It’s been a while since the last Raspberry Tank diary entry, so the first step today was to dust off the tank—literally. And why use a duster when you can use a can of compressed air!
One of the problems that is stopping the Raspberry Tank being as fun as it could be is its battery. As shipped from the Heng Long factory, the Tiger I tank has a 1700mAh Ni-Cd battery. The specs of this battery aren’t detailed anywhere, but I assume it was specced to be as cheap as possible while being capable of supplying the main drive motors with the ~6A of current they need at peak. Out of the box, this gives the tank about 30 minutes of play time before the battery needs to be recharged with its dubious Shenzen special charger.

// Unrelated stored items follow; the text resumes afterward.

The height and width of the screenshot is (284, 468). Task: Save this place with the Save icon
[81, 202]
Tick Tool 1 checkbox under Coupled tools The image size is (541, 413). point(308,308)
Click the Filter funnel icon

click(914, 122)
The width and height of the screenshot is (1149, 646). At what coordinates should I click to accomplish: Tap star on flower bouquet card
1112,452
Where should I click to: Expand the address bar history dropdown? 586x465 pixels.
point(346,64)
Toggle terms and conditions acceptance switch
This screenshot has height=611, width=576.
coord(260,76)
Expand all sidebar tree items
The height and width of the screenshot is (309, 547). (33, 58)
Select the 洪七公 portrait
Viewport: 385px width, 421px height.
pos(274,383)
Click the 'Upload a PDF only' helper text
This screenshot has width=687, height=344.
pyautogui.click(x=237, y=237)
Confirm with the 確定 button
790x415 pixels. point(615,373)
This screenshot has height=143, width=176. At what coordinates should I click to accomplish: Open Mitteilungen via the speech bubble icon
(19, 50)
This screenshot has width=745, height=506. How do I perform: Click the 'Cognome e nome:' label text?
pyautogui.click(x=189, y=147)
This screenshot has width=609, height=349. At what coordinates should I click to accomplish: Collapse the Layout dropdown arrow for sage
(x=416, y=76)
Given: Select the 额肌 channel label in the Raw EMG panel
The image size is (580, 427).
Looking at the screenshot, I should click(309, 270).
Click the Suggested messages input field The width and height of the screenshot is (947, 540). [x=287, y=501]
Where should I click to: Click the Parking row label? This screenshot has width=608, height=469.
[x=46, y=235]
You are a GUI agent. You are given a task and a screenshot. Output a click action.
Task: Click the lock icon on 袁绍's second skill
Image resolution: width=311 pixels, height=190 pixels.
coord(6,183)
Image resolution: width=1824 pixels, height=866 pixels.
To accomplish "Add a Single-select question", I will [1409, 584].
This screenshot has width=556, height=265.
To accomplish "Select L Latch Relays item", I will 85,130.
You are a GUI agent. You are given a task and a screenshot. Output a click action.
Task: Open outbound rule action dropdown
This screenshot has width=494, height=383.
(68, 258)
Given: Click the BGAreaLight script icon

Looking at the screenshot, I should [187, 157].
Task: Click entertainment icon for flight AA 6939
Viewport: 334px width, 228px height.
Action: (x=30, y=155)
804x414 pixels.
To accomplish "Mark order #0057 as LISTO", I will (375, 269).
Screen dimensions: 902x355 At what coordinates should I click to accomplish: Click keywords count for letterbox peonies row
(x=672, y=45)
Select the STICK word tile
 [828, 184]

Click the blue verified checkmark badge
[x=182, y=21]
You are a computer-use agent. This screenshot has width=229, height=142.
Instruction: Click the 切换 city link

The Raspberry Pi, webcam, wifi dongle and I2C components we have added to the tank, combined with the innate inefficiencies of the voltage regulators, are drawing a constant current of roughly 2A from the battery, resulting in a “play time” of only around 15 minutes. It also seems that the peak current draw from the battery is not much above 6A, as when the motors are engaged while the battery is low on charge, the electronics “brown out”—there extra current draw drops the supply voltage briefly, and the Raspberry Pi locks up.
There’s a simple solution to these problems—replace the battery.
There are batteries that have a much greater energy density and a much bigger maximum current draw and are available very cheaply. I chose a ZIPPY Compact 4000mAh 2S 25C Lipo Pack battery which was around $20 with shipping. (But before you rush out and buy one for your own build, you need to read the rest of this page first!)
The 4000mAh capacity will give us more than double the play time, while the 25C constant, 35C peak discharge rate means that the Raspberry Tank could draw a constant 100A from the battery—far more than it needs (at least until we replace that BB gun with a railgun…)
You may notice the connector has been removed from the battery in that image, leaving bare wires. The battery comes with an HXT discharge connector, which is different to the Tamiya connector on the tank. Rather than swapping one with the other, I chose to replace both with the much smaller, neater XT60 connector.
It probably goes without saying, but be incredibly careful when doing this. I wandered around the building with those battery terminals stripped back, and managed to touch them together with my thumb—in front of a bunch of electrical engineers, no less. While I look forward to a future of never living that down, don’t make the same mistake yourself. It could go a lot worse!
I chose thick 12 AWG wire here, but you can and probably should use something smaller. 12 AWG is a nice fit in the XT60 connectors, but the wire is very stiff and does not bend well inside the tank, as you can see in the following photo.
Rather than re-soldering my new wires onto the tank’s power switch, I chose to instead put them into the choc block that joins the other common power lines inside the tank. Heng Long’s standard of soldering is almost as bad as mine, and I didn’t fancy my chances of making a good connection, especially since the switch is glued into the tank chassis and cannot be removed.
Here comes the reason why I told you to wait before buying that battery—it’s too long. I measured the Tiger I’s battery compartment as 135mm long, then forgot all about it and bought a battery that was 145mm long. If you’re following along, you may want to buy a different battery.
I contemplated drilling out the end of the battery compartment, but for now I have installed the battery inside the main electronics compartment, above the right-hand tracks. Luckily the shape of the tank leaves a lot of space inside, but it’s becoming apparent that the rear panel of the tank is never going to get attached again!
This is what the Raspberry Tank now looks like from the rear:
Combined with the second identical battery that I bought at the same time, the Raspberry Tank now has nearly an hour of “play time”—perfect for evenings at the hackerspace. Power brown-outs are also a thing of the past.